DESCRIPTION OF THE TASK:
Which lines of the records below contain the word "column"? Show each one.

TASK INPUT:
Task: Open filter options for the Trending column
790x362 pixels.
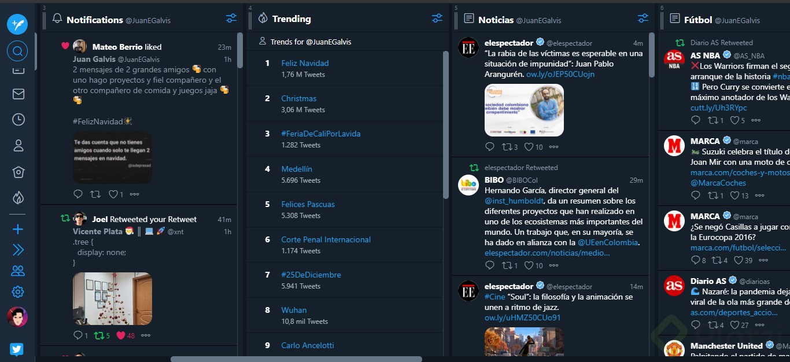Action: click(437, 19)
--
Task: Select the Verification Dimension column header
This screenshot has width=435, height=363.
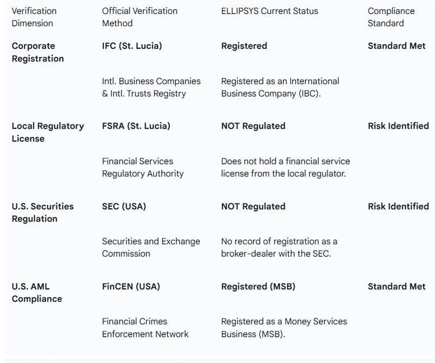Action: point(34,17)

RESULT OF THE EXERCISE:
Task: Open filter options for the Trending column
Task: Select the Verification Dimension column header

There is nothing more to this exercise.